Sunday, August 11, 2019

Unit Trust Portfolio Construction and Selection Philosophy

Unfortunately Singapore don’t have a good ETF investing platform that support monthly investment programme. The best alternative we have is invest via unit trust though we understand that majority of fund managers fail to beat the index over Long term due to higher management cost and lack of consistency in investment performance.
Hence we aim to minimise the performance GAP between unit trust and index fund via the following selection philosophy:
a) Long term track record
b) Low expense ratio than its peers
c) Beating index since inception and on a 3, 5, and 10 years basis. One year and shorter duration Performance poorer than index is acceptable. Historical performance is for reference and we know it’s not indicative of future performance l
d) Preferably no star manager and management by a team so performance of fund is not due to any individual. Returns will be more sustainable and consistent.
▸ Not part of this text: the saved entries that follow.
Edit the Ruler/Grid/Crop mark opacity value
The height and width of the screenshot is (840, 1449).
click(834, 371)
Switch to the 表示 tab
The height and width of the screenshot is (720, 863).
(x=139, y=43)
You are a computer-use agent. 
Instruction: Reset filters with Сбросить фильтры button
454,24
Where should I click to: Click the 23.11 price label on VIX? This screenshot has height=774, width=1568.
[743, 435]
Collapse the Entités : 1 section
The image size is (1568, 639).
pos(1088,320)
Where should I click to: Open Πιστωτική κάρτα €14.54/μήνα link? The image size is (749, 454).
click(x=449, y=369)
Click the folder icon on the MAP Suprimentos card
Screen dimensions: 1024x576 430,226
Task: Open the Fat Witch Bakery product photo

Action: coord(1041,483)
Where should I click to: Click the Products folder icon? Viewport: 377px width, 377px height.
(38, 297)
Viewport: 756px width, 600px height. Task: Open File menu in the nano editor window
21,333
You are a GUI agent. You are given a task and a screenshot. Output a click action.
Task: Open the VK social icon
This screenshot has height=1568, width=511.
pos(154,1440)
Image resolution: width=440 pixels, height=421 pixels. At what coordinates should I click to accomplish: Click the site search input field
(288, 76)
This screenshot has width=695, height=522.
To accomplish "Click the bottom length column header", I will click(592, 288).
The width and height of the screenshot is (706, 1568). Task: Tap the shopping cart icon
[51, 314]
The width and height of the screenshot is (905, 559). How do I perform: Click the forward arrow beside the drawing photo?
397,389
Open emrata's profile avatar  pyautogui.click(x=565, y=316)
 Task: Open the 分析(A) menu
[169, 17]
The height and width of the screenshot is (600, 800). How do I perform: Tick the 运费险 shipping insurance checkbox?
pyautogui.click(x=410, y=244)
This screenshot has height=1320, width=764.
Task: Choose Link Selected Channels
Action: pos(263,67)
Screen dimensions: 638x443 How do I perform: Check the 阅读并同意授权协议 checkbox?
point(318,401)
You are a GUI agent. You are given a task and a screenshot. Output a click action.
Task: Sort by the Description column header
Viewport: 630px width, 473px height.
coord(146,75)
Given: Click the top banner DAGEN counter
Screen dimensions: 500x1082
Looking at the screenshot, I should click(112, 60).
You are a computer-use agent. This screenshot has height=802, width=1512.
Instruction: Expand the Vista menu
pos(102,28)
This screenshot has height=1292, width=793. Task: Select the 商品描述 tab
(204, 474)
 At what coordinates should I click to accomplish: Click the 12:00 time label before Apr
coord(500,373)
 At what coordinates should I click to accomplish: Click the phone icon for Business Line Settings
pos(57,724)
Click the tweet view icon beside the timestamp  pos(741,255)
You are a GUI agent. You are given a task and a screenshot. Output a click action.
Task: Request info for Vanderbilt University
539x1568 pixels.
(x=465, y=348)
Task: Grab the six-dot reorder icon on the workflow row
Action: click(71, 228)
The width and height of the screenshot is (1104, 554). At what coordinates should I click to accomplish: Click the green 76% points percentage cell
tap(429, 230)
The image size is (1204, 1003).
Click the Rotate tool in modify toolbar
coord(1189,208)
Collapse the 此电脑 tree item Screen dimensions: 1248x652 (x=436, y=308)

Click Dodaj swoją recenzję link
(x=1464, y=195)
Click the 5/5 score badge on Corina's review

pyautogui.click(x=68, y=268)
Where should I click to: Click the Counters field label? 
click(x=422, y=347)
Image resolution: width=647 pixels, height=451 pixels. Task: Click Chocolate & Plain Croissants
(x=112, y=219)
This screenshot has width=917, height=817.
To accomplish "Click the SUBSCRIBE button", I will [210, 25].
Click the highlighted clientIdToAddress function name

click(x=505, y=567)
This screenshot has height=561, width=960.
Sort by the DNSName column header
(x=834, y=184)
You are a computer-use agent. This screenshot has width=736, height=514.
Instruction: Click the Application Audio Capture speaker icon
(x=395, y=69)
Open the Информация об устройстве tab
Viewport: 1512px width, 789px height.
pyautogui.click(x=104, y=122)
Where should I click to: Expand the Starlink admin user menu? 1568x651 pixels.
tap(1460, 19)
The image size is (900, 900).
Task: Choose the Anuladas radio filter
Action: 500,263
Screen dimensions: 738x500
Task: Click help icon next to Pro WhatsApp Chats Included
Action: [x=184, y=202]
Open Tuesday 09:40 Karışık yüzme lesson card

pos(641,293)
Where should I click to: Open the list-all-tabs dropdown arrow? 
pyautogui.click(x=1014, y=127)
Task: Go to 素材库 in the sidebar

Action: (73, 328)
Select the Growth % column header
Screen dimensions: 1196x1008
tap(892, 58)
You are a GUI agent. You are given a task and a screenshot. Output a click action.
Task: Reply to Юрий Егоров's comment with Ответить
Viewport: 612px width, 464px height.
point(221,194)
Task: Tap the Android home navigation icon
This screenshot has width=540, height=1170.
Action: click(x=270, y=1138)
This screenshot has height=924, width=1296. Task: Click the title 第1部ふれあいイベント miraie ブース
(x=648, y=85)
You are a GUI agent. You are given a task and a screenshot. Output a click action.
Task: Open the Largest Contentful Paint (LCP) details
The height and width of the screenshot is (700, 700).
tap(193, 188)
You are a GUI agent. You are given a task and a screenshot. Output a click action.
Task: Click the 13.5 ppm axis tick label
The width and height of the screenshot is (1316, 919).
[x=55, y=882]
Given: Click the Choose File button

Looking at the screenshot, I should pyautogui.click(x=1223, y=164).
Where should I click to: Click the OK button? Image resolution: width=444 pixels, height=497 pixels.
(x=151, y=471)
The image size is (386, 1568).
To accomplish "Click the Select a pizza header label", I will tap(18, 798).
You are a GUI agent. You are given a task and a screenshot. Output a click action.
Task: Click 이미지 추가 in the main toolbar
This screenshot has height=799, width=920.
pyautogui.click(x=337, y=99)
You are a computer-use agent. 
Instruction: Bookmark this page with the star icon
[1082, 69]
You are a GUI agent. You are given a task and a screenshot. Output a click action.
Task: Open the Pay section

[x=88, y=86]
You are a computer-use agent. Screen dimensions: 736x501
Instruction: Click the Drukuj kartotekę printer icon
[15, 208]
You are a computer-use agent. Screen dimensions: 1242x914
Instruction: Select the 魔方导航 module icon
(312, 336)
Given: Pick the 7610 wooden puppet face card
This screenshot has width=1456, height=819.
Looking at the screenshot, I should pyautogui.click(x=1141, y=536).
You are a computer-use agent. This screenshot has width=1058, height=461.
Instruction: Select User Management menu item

In terms of portfolio construction, Simple and fuss free is key. Core funds include
a) global equity
b) global bond
c) Asian equities

Weightage to be based on risk appetite and current equity market valuation. Global equity is made up of 50 percent us stocks which is overvalued hence weightage is Low to minimise risk. Overall we are 50 percent in bonds and around 15 percent in global equity with remaining 35 percent in Asian and emerging market equity which is relatively lower in valuatiOn. Together with DCA and periodic portfolio rebalancing to sell winners and buy losers, we aim to get a relatively less volatile returns of 4-5 percent on a Long term duration. This is based on long term equity return of 7 percent and bond return of 3 percent.

10 percent of the portfolio will also be reserved for tactical sector exposure which we felt price has been beaten up badly. For example, oil and energy and turkey equities. We will initiate small position via DCA and reduce risk due to poor market entry timing.

With current market conditions, we believe such conservative approach will give us better sleep at nights knowing that we will not be subjected to individual stock risk and instead will only be subjected to general market risk as a result of general economic performance or geopolitical issues. With this mechanical approach, we aim to remove and if not, reduce the amount of emotions in the investing operation to minimise the mistakes we made when the market corrects. Last thing you want is to sell Low when the market corrects and later miss out on the subsequent recovery.